▶ [Data for this task]
* START *
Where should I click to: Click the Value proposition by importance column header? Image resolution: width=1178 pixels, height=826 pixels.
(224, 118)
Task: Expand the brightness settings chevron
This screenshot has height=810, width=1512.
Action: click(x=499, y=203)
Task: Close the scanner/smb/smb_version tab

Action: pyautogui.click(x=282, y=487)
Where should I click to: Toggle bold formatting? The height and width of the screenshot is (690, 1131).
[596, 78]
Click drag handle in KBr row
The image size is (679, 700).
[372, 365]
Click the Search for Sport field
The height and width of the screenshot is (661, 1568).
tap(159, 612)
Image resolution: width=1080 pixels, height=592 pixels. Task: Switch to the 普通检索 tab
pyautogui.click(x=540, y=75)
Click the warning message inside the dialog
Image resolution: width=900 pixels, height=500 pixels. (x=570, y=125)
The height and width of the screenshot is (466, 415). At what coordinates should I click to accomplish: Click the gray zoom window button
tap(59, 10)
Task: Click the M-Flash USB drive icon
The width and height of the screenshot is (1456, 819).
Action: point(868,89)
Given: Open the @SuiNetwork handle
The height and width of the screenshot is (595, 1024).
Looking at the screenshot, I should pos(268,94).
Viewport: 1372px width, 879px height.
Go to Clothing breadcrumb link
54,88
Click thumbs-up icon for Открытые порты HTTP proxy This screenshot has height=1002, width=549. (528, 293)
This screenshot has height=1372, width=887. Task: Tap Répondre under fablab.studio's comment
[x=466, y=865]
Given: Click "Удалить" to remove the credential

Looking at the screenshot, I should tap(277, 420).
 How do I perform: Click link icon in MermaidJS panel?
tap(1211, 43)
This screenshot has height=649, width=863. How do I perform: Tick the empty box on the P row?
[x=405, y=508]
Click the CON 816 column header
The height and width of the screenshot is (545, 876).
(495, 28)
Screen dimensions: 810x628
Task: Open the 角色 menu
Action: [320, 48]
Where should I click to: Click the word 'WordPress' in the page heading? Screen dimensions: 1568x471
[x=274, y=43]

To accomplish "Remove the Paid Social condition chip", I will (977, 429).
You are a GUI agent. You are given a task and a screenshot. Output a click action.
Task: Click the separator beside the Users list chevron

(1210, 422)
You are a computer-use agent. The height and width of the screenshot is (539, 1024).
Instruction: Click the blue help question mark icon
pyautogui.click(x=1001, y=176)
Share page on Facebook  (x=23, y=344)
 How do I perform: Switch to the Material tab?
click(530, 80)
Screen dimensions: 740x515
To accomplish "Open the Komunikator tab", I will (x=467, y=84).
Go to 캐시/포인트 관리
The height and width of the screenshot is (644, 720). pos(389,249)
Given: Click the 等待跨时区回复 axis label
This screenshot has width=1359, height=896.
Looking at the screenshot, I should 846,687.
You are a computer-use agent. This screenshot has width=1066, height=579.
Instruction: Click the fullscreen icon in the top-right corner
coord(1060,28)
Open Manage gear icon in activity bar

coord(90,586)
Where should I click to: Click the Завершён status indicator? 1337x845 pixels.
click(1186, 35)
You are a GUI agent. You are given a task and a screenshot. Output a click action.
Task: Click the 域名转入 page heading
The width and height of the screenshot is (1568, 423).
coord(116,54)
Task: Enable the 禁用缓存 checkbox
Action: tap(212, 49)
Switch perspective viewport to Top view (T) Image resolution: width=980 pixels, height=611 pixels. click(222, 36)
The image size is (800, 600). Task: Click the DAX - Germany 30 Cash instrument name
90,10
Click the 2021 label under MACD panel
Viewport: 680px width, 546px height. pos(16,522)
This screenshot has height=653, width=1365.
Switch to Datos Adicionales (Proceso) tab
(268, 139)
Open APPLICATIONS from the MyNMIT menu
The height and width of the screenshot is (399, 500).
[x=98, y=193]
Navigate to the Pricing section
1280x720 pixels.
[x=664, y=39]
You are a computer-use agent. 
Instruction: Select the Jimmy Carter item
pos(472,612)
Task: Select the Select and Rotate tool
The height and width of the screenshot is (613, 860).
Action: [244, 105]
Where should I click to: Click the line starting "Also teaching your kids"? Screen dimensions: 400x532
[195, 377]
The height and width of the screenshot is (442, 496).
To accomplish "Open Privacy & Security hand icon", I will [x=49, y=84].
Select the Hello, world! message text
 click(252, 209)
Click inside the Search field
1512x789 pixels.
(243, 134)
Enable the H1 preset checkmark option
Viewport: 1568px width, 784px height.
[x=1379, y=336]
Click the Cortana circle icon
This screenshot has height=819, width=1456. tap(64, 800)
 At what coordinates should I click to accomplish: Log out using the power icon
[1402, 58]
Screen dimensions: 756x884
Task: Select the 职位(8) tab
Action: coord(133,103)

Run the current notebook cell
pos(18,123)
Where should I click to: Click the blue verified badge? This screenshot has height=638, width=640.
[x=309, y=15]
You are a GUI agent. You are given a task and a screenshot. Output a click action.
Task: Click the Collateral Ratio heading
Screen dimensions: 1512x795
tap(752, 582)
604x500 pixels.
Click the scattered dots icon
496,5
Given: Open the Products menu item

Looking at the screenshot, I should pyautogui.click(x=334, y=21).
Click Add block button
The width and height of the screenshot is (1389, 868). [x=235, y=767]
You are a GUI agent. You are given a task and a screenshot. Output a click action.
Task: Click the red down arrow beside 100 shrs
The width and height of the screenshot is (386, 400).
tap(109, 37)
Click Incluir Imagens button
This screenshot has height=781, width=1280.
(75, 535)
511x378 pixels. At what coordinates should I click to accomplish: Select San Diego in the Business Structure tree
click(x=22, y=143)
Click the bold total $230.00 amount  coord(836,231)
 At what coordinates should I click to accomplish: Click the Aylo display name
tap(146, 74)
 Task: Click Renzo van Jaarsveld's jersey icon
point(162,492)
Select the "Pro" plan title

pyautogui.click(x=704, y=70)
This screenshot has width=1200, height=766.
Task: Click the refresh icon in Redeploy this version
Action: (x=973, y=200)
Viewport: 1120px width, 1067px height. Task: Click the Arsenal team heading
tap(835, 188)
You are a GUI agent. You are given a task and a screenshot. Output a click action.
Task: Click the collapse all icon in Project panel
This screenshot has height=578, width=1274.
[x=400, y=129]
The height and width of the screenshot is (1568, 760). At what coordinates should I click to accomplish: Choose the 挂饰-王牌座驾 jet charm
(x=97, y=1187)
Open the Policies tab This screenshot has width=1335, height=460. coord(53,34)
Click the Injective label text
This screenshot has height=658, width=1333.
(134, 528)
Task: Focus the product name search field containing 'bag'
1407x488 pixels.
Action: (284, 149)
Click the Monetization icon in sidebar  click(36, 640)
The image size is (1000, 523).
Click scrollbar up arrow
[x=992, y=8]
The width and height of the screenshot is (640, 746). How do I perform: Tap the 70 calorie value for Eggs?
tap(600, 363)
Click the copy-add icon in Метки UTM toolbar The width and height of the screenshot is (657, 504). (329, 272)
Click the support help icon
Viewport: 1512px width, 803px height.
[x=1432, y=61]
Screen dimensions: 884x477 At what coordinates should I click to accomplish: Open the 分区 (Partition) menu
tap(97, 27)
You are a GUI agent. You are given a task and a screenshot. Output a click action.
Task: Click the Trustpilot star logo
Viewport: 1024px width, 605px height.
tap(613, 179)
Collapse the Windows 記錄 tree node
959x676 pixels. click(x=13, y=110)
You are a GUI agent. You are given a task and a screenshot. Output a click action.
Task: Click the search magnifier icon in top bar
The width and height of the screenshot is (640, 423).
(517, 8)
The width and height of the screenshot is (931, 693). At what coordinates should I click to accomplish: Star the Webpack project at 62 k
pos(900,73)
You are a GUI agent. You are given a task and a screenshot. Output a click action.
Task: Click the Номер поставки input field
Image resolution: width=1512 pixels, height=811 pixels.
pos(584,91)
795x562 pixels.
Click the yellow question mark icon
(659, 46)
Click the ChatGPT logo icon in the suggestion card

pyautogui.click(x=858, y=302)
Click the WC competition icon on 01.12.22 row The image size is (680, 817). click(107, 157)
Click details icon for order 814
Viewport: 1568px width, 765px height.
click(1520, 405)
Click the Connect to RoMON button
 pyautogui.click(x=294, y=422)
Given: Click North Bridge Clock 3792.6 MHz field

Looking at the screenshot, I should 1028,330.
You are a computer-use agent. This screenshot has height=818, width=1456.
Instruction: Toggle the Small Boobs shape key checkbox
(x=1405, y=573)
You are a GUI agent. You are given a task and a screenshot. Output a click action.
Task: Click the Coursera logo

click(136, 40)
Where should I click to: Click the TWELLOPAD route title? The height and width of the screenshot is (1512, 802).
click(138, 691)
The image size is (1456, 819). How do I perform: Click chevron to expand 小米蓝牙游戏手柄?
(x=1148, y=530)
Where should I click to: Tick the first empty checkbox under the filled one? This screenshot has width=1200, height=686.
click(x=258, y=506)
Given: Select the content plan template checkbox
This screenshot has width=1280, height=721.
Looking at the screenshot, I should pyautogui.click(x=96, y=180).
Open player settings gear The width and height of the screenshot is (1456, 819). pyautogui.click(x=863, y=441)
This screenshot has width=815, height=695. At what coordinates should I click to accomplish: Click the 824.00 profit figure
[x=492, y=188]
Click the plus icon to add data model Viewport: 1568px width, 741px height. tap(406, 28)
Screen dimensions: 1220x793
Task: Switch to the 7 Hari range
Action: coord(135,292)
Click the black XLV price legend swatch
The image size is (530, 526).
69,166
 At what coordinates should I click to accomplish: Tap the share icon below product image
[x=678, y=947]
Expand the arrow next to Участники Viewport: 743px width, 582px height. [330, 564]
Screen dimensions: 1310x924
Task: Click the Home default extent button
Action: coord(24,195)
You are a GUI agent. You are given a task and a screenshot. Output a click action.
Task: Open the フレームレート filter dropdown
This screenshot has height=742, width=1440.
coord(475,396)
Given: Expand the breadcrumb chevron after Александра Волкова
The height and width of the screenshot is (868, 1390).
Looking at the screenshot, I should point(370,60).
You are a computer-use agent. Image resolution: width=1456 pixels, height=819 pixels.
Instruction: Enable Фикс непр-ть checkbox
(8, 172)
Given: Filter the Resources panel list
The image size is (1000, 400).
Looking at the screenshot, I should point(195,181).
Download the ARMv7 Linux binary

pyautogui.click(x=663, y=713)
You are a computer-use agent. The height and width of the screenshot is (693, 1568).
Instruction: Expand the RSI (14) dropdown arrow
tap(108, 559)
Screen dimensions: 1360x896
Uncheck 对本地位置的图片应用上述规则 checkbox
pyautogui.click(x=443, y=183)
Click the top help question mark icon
* END *
▶ [What this task involves] Quote the listing word for word, from its first line through the line containing "Action: [320, 48]", with both of those lines included.

▶ [Result for this task]
Where should I click to: Click the Value proposition by importance column header? Image resolution: width=1178 pixels, height=826 pixels.
(224, 118)
Task: Expand the brightness settings chevron
This screenshot has height=810, width=1512.
Action: click(x=499, y=203)
Task: Close the scanner/smb/smb_version tab

Action: pyautogui.click(x=282, y=487)
Where should I click to: Toggle bold formatting? The height and width of the screenshot is (690, 1131).
[596, 78]
Click drag handle in KBr row
The image size is (679, 700).
[372, 365]
Click the Search for Sport field
The height and width of the screenshot is (661, 1568).
tap(159, 612)
Image resolution: width=1080 pixels, height=592 pixels. Task: Switch to the 普通检索 tab
pyautogui.click(x=540, y=75)
Click the warning message inside the dialog
Image resolution: width=900 pixels, height=500 pixels. (x=570, y=125)
The height and width of the screenshot is (466, 415). At what coordinates should I click to accomplish: Click the gray zoom window button
tap(59, 10)
Task: Click the M-Flash USB drive icon
The width and height of the screenshot is (1456, 819).
Action: point(868,89)
Given: Open the @SuiNetwork handle
The height and width of the screenshot is (595, 1024).
Looking at the screenshot, I should pos(268,94).
Viewport: 1372px width, 879px height.
Go to Clothing breadcrumb link
54,88
Click thumbs-up icon for Открытые порты HTTP proxy This screenshot has height=1002, width=549. (528, 293)
This screenshot has height=1372, width=887. Task: Tap Répondre under fablab.studio's comment
[x=466, y=865]
Given: Click "Удалить" to remove the credential

Looking at the screenshot, I should tap(277, 420).
 How do I perform: Click link icon in MermaidJS panel?
tap(1211, 43)
This screenshot has height=649, width=863. How do I perform: Tick the empty box on the P row?
[x=405, y=508]
Click the CON 816 column header
The height and width of the screenshot is (545, 876).
(495, 28)
Screen dimensions: 810x628
Task: Open the 角色 menu
Action: [320, 48]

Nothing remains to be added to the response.